Task data section start

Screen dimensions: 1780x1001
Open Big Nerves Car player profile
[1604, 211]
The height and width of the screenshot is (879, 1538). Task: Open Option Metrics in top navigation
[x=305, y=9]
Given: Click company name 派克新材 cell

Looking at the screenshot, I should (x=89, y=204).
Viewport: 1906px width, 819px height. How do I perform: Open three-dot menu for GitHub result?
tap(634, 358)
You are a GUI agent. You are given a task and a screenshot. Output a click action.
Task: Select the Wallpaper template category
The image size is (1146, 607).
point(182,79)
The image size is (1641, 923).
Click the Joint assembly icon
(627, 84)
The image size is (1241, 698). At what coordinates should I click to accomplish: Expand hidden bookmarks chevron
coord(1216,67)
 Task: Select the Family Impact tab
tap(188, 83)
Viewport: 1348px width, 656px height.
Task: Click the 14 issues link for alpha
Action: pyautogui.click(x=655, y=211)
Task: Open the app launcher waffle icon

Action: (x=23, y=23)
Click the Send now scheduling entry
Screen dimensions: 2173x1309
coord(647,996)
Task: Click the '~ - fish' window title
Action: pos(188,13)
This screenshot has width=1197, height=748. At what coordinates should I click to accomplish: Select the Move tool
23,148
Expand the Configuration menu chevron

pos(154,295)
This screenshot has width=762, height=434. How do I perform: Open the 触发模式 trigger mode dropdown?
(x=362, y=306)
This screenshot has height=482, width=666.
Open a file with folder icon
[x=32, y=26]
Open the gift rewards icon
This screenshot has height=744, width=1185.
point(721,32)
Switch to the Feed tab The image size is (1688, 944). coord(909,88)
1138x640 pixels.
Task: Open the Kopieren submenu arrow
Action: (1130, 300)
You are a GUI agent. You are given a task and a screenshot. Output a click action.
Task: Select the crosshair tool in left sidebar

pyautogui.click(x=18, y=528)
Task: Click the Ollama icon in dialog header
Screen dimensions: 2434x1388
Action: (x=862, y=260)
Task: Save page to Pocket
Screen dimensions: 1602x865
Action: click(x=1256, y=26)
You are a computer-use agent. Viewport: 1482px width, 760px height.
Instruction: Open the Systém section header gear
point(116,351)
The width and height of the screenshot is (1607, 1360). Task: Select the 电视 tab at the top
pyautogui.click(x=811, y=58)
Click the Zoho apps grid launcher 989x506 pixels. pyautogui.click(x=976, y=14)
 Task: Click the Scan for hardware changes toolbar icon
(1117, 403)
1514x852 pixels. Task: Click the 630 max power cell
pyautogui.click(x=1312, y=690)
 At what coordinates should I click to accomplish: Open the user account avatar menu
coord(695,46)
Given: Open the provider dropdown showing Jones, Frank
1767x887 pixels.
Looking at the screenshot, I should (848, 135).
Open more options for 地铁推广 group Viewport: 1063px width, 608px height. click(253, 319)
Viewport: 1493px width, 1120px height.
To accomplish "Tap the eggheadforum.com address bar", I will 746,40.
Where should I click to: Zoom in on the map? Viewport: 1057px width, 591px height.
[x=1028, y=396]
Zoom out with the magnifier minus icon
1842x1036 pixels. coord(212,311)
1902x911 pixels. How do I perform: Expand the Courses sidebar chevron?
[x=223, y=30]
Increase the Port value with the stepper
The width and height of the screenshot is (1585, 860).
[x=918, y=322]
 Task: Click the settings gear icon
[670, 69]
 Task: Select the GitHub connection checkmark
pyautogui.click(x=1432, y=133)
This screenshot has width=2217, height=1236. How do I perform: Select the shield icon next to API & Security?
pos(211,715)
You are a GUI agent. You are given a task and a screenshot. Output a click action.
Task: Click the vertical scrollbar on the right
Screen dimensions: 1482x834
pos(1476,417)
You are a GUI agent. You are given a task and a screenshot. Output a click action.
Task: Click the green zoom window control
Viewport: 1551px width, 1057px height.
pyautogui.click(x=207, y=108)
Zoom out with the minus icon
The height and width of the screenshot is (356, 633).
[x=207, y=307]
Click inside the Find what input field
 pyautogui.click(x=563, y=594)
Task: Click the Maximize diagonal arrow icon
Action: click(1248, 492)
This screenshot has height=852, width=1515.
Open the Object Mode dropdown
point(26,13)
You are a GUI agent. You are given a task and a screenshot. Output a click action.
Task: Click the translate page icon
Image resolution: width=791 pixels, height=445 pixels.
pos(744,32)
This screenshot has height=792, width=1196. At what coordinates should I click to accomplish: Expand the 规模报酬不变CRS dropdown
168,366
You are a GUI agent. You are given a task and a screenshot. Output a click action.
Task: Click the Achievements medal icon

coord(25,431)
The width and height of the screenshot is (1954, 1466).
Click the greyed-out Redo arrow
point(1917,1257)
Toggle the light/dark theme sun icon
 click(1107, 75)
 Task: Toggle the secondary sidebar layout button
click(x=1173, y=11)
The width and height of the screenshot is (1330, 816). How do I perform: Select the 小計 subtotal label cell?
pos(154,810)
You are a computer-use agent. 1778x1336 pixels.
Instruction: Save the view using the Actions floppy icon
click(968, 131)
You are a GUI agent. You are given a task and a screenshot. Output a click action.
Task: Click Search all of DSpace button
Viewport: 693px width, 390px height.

Task data section end

Exercise directions. Transcribe the records above exactly, keeping every line.

Finished task.
Screen dimensions: 1780x1001
Open Big Nerves Car player profile
[1604, 211]
The height and width of the screenshot is (879, 1538). Task: Open Option Metrics in top navigation
[x=305, y=9]
Given: Click company name 派克新材 cell

Looking at the screenshot, I should (x=89, y=204).
Viewport: 1906px width, 819px height. How do I perform: Open three-dot menu for GitHub result?
tap(634, 358)
You are a GUI agent. You are given a task and a screenshot. Output a click action.
Task: Select the Wallpaper template category
The image size is (1146, 607).
point(182,79)
The image size is (1641, 923).
Click the Joint assembly icon
(627, 84)
The image size is (1241, 698). At what coordinates should I click to accomplish: Expand hidden bookmarks chevron
coord(1216,67)
 Task: Select the Family Impact tab
tap(188, 83)
Viewport: 1348px width, 656px height.
Task: Click the 14 issues link for alpha
Action: pyautogui.click(x=655, y=211)
Task: Open the app launcher waffle icon

Action: (x=23, y=23)
Click the Send now scheduling entry
Screen dimensions: 2173x1309
coord(647,996)
Task: Click the '~ - fish' window title
Action: pos(188,13)
This screenshot has width=1197, height=748. At what coordinates should I click to accomplish: Select the Move tool
23,148
Expand the Configuration menu chevron

pos(154,295)
This screenshot has width=762, height=434. How do I perform: Open the 触发模式 trigger mode dropdown?
(x=362, y=306)
This screenshot has height=482, width=666.
Open a file with folder icon
[x=32, y=26]
Open the gift rewards icon
This screenshot has height=744, width=1185.
point(721,32)
Switch to the Feed tab The image size is (1688, 944). coord(909,88)
1138x640 pixels.
Task: Open the Kopieren submenu arrow
Action: (1130, 300)
You are a GUI agent. You are given a task and a screenshot. Output a click action.
Task: Select the crosshair tool in left sidebar

pyautogui.click(x=18, y=528)
Task: Click the Ollama icon in dialog header
Screen dimensions: 2434x1388
Action: (x=862, y=260)
Task: Save page to Pocket
Screen dimensions: 1602x865
Action: click(x=1256, y=26)
You are a computer-use agent. Viewport: 1482px width, 760px height.
Instruction: Open the Systém section header gear
point(116,351)
The width and height of the screenshot is (1607, 1360). Task: Select the 电视 tab at the top
pyautogui.click(x=811, y=58)
Click the Zoho apps grid launcher 989x506 pixels. pyautogui.click(x=976, y=14)
 Task: Click the Scan for hardware changes toolbar icon
(1117, 403)
1514x852 pixels. Task: Click the 630 max power cell
pyautogui.click(x=1312, y=690)
 At what coordinates should I click to accomplish: Open the user account avatar menu
coord(695,46)
Given: Open the provider dropdown showing Jones, Frank
1767x887 pixels.
Looking at the screenshot, I should (848, 135).
Open more options for 地铁推广 group Viewport: 1063px width, 608px height. click(253, 319)
Viewport: 1493px width, 1120px height.
To accomplish "Tap the eggheadforum.com address bar", I will 746,40.
Where should I click to: Zoom in on the map? Viewport: 1057px width, 591px height.
[x=1028, y=396]
Zoom out with the magnifier minus icon
1842x1036 pixels. coord(212,311)
1902x911 pixels. How do I perform: Expand the Courses sidebar chevron?
[x=223, y=30]
Increase the Port value with the stepper
The width and height of the screenshot is (1585, 860).
[x=918, y=322]
 Task: Click the settings gear icon
[670, 69]
 Task: Select the GitHub connection checkmark
pyautogui.click(x=1432, y=133)
This screenshot has width=2217, height=1236. How do I perform: Select the shield icon next to API & Security?
pos(211,715)
You are a GUI agent. You are given a task and a screenshot. Output a click action.
Task: Click the vertical scrollbar on the right
Screen dimensions: 1482x834
pos(1476,417)
You are a GUI agent. You are given a task and a screenshot. Output a click action.
Task: Click the green zoom window control
Viewport: 1551px width, 1057px height.
pyautogui.click(x=207, y=108)
Zoom out with the minus icon
The height and width of the screenshot is (356, 633).
[x=207, y=307]
Click inside the Find what input field
 pyautogui.click(x=563, y=594)
Task: Click the Maximize diagonal arrow icon
Action: click(1248, 492)
This screenshot has height=852, width=1515.
Open the Object Mode dropdown
point(26,13)
You are a GUI agent. You are given a task and a screenshot. Output a click action.
Task: Click the translate page icon
Image resolution: width=791 pixels, height=445 pixels.
pos(744,32)
This screenshot has height=792, width=1196. At what coordinates should I click to accomplish: Expand the 规模报酬不变CRS dropdown
168,366
You are a GUI agent. You are given a task and a screenshot. Output a click action.
Task: Click the Achievements medal icon

coord(25,431)
The width and height of the screenshot is (1954, 1466).
Click the greyed-out Redo arrow
point(1917,1257)
Toggle the light/dark theme sun icon
 click(1107, 75)
 Task: Toggle the secondary sidebar layout button
click(x=1173, y=11)
The width and height of the screenshot is (1330, 816). How do I perform: Select the 小計 subtotal label cell?
pos(154,810)
You are a computer-use agent. 1778x1336 pixels.
Instruction: Save the view using the Actions floppy icon
click(968, 131)
You are a GUI agent. You are given a task and a screenshot. Output a click action.
Task: Click Search all of DSpace button
Viewport: 693px width, 390px height.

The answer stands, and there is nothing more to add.